Start of Provided data

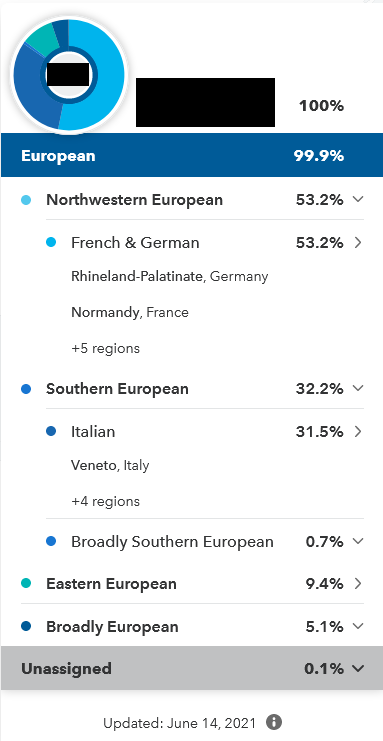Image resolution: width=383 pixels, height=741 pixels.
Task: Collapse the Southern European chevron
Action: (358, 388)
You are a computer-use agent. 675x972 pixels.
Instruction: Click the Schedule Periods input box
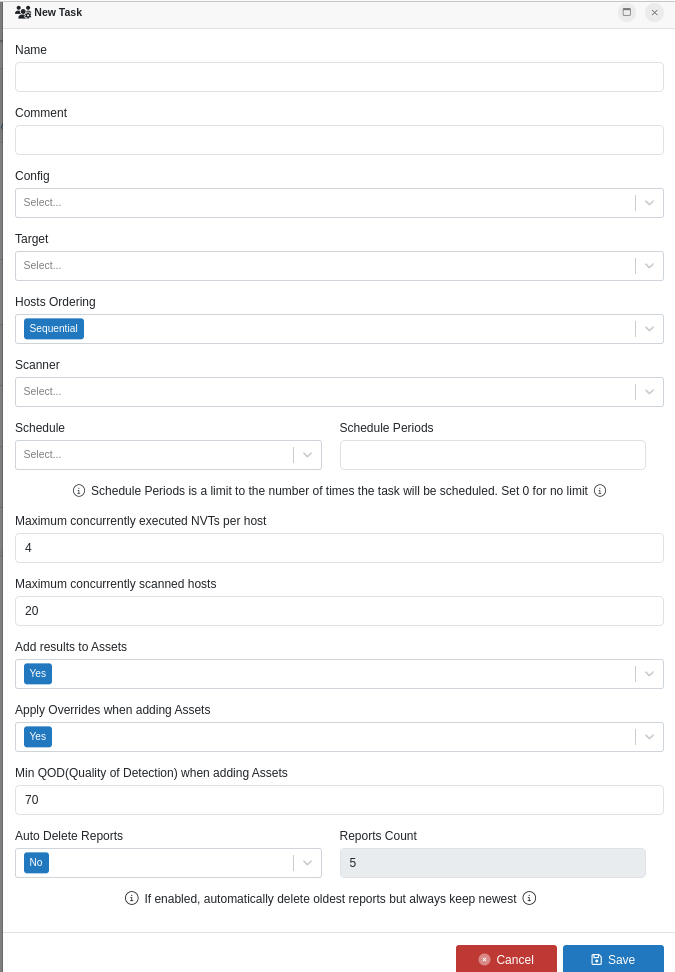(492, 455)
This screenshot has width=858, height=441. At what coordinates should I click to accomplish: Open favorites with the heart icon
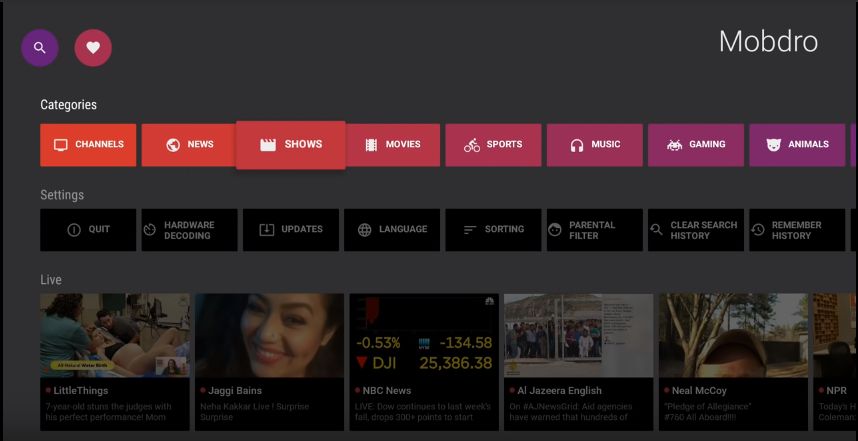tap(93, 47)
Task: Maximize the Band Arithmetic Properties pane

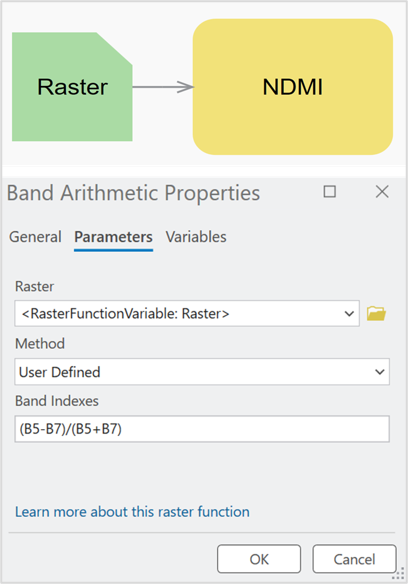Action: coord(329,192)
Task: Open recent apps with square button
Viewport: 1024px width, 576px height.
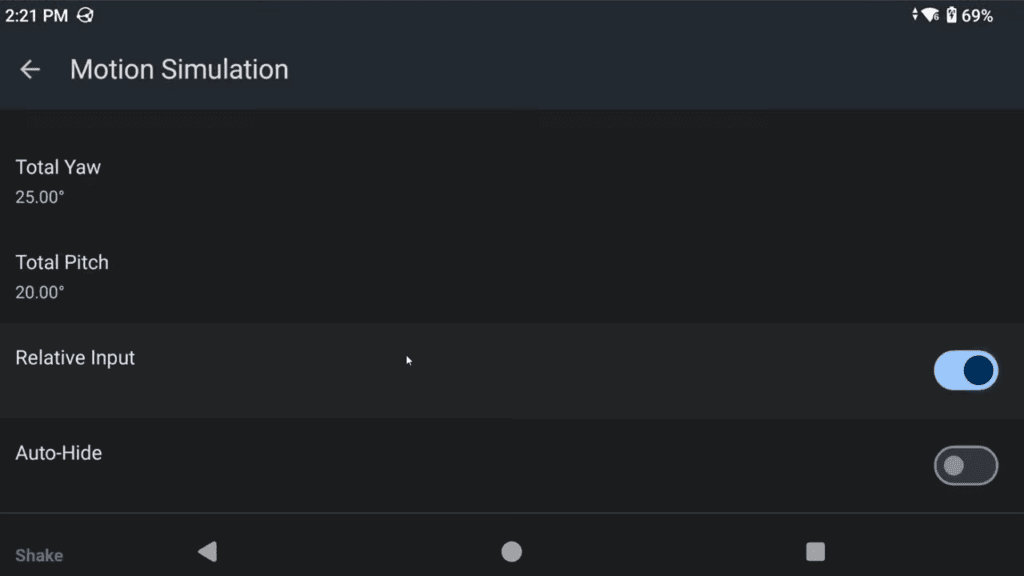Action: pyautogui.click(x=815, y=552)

End of Provided data

(Work instructions)
Everything from the line with "This screenshot has" through the end of the records above, and nothing else, is to be quoted exactly; please leave the pictures out.

(Answer space)
This screenshot has width=858, height=441. At what coordinates should I click to accomplish: Open favorites with the heart icon
tap(93, 47)
Task: Maximize the Band Arithmetic Properties pane

Action: coord(329,192)
Task: Open recent apps with square button
Viewport: 1024px width, 576px height.
Action: pyautogui.click(x=815, y=552)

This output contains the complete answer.